You can use open-end gaps by omitting one of the numbers. {, 5} means that the pattern can occur from zero to five times, and {5,} - from five or more.

Grouping subexpressions


To use the * or + operators on several elements at once, you can use parentheses. The part of the regulars in parentheses is considered one element from the point of view of operators.

 var cartoonCrying = /boo+(hoo+)+/i; console.log(cartoonCrying.test("Boohoooohoohooo")); // β†’ true 


The first and second pluses refer only to the second letters o in the words boo and hoo. The third + refers to the whole group (hoo +), finding one or more of these sequences.

The letter i at the end of the expression makes the regularity case-insensitive, so that B coincides with b.

Matches and groups


The test method is the easiest method for checking regulars. He only reports whether a match was found or not. Regulars have another exec method that returns null if nothing was found, and otherwise returns an object with information about a match.

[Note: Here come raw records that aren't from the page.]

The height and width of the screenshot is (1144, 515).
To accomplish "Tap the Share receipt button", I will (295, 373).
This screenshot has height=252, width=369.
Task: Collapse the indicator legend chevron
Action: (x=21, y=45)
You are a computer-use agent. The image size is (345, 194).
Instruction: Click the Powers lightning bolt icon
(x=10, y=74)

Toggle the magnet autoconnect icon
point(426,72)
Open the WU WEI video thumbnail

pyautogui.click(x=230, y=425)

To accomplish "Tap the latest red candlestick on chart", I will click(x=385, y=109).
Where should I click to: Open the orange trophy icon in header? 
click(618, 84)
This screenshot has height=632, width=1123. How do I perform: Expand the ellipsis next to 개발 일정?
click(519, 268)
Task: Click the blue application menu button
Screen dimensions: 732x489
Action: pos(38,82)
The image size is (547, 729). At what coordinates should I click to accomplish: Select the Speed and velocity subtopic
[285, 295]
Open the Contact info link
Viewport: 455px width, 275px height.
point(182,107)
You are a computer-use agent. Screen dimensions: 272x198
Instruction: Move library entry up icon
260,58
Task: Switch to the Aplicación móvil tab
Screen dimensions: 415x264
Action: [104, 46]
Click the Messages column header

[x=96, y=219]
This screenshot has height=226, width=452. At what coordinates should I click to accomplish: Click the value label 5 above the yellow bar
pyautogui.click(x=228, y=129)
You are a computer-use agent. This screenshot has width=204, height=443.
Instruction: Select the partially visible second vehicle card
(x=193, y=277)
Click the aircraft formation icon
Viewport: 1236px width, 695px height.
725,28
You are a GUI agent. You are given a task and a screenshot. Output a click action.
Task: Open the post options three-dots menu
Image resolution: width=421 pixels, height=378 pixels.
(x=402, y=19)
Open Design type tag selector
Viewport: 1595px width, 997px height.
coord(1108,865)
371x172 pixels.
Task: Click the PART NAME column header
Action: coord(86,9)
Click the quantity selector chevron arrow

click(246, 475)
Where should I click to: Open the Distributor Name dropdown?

 var match = /\d+/.exec("one two 100"); console.log(match); // β†’ ["100"] console.log(match.index); // β†’ 8 


The returned exec object has an index property, which contains the number of the character from which the match occurred. In general, an object looks like an array of strings, where the first element is a string that was checked for a match. In our example, this will be the sequence of numbers we were looking for.

Strings have a match method that works much the same way.

 console.log("one two 100".match(/\d+/)); // β†’ ["100"] 


When the regular expression contains subexpressions grouped by parentheses, the text that matches these groups will also appear in the array. The first element is always a complete match. The second is the part that matched the first group (the one who had the parentheses met before everyone else), then the second group, and so on.

 var quotedText = /'([^']*)'/; console.log(quotedText.exec("she said 'hello'")); // β†’ ["'hello'", "hello"] 


When a group is not found at all (for example, if there is a question mark behind it), its position in the array contains undefined. If the group has matched several times, then only the last match will be in the array.

 console.log(/bad(ly)?/.exec("bad")); // β†’ ["bad", undefined] console.log(/(\d)+/.exec("123")); // β†’ ["123", "3"] 


Groups are useful for extracting parts of strings. If we do not just need to check if there is a date in the string, but extract it and create a date representing object, we can enclose the sequence of numbers in parentheses and select the date from the exec result.

But first, a small digression, in which we will learn the preferred way to store date and time in JavaScript.

Date type


JavaScript has a standard object type for dates - or rather, moments in time. It is called Date. If you simply create a date object with new, you will get the current date and time.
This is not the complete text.